There’s a reason even José Mourinho, who isn’t one to compliment other humans, is happy to talk about his friend’s “great career”. Campos, after all, is the technical director who rebuilt the Monegasque team that made the semi-finals of the Champions League in 2017 and was then sold across the continent for the better part of a billion euros.
His work in Lille was, discreetly, no less impressive, even if he was never, technically, an employee of the club. Instead, he was employed by a company called Scoutly, which was 100% owned by Victory Soccer, the vehicle through which López and Ingla owned Lille.

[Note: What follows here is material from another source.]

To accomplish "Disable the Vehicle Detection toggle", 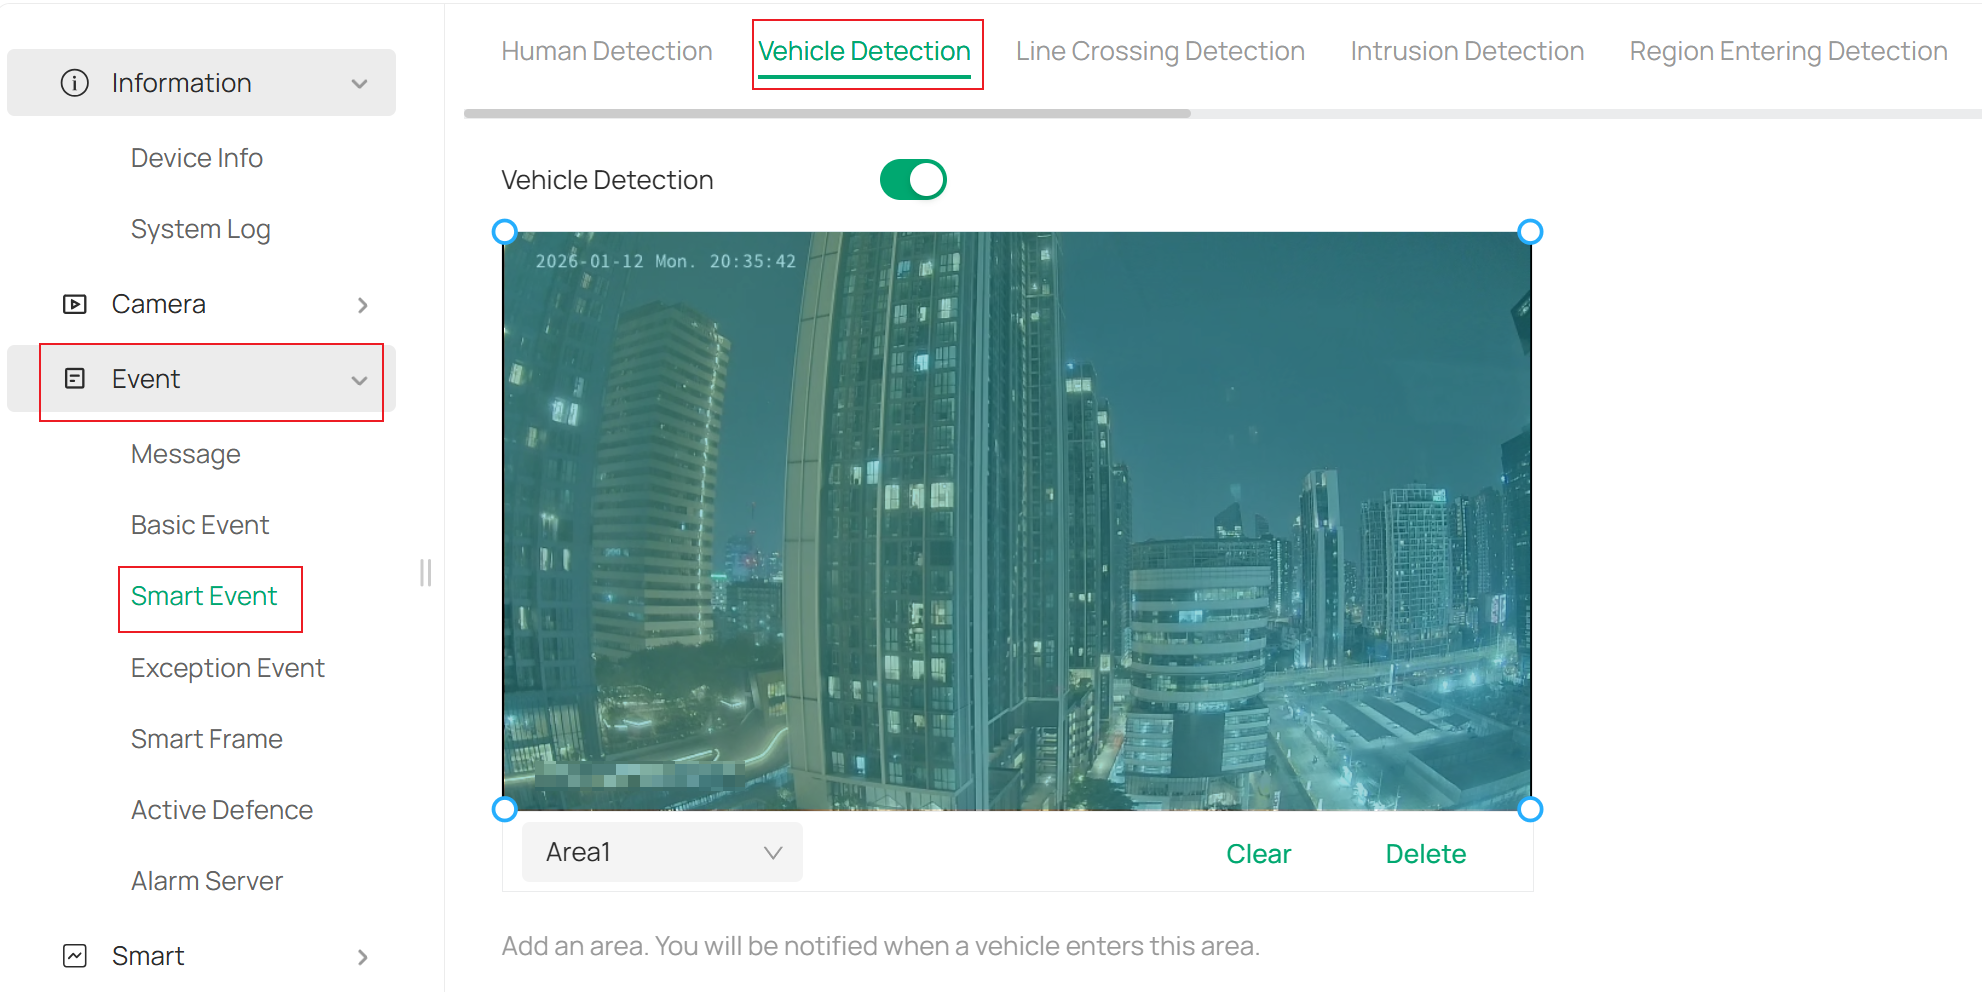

López insisted that this Byzantine approach was necessary for Campos to operate “independently” in the market. Either way, Lille benefited from the arrangement. Its workforce is full of the fruits of Campos’ labor: Boubakary Soumaré and Jonathan Ikoné, spotted in the ranks of the reserve at PSG; Zeki Celik, snatched from the shadows of the Turkish Second Division; Renato Sanches, offered himself a chance to rejuvenate after four years in the wilderness; and the two crown jewels, the most salable assets, the Dutch defenseman Sven Botman and the Canadian striker Jonathan david.
The belief that together they could one day be worth as much as this Monegasque team of Mbappé, Bernardo Silva and Fabinho and the others was, of course, exaggerated. This assumption was based on the idea that each player would reach their maximum value, but it was, for a time, an explainable delusion.
That changed as soon as the pandemic hit, and it calcified as the scale of French football’s financial crisis came to light. Ligue 1 expects to sign a new television deal in the coming weeks, almost certainly with Canal Plus, the broadcaster it abandoned last summer.